In the last year or so, she's had trouble with conversations. Like many people -- even young adults -- she sometimes can't think of a word she wants to use.
My mother, however, instead of merely hesitating, sometimes substitutes words. She may use a general term instead of the specific -- like "fasten the apparatus" instead of "buckle the seatbelt." Or "I need a new thing for the thing" instead of "I need a new cushion for the wheelchair."
She sometimes merely substitutes a word that is the right part of speech, but makes no sense, like "produce" for "bank check" and "poster" for something I never figured out.
Other times -- actually pretty often -- her conversations are perfectly normal.
When she was younger, she read three or four books a week. She recently stopped reading. When she was in high school, she won an award for penmanship. Now she has trouble writing a check.
Although I am "just" 66 years old, I've lately been worried that I might develop my mother's condition.

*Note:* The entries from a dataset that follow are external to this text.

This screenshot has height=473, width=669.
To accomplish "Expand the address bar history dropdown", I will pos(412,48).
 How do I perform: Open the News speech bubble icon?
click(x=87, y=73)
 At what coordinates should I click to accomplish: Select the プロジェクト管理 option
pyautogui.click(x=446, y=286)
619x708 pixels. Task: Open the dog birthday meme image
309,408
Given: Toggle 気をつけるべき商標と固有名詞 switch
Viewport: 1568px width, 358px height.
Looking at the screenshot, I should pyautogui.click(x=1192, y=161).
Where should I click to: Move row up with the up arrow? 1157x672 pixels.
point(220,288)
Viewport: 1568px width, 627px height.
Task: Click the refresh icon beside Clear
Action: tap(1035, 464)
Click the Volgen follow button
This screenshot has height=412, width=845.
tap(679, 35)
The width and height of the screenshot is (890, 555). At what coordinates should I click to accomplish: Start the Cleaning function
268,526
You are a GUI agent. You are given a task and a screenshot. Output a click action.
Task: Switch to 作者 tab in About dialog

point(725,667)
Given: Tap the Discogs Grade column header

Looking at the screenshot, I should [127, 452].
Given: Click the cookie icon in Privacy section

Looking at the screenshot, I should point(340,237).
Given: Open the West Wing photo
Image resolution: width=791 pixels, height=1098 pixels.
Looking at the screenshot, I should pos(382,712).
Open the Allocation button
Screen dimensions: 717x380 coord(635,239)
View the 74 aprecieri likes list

I never learned how to type the "real" way, but about five years ago I degenerated from being the world’s fastest six-finger typist to a pretty-good two-finger typist. (I actually have ten fingers but I’ve never used them all for typing.)
Now I'm a terrible two-finger typist. I produce a lot of typos -- often pressing an adjacent key, like "v" instead of "c." I frequently hold down the shift key as I press the key to insert an apostrophe, and end up inserting a colon. I often type “i nthe” and “fro ma.” I now tap the Caps Lock key a lot by accident, the semicolon instead of the apostrophe, and the “Page Down” key instead of “delete.” I seldom produce an error-free sentence. [The first time I typed that sentence, I typed "arror," and then I corrected it to "errror."]
A more recent -- and much scarier -- sign of degeneration is that I sometimes substitute words at the keyboard, usually with the same initial letter, like "party" for "path." Sometimes I use the wrong letter sequence, like "nad," "hsould" or "writign."
TRhis is an uncorrected sample of my typign. Anr here is another sample senterncer, and some moer. Today is Sunday and I'll havelots of newsapers to read. I wnatto spend some time writing, readign and editing books, too; and neeed to vacuum the algae for mthe botto mof the pool.
This is really scary. Is it an early sign of dementia? Is part of my brain DEAD? Tomorrow I'm going to call my neurologist and maybe an occupational therapist.
(above) Aging Baby Boomer’s Low-Tech Secret Weapon: If you remove the Caps Lock key, you can’t tap it accidentally.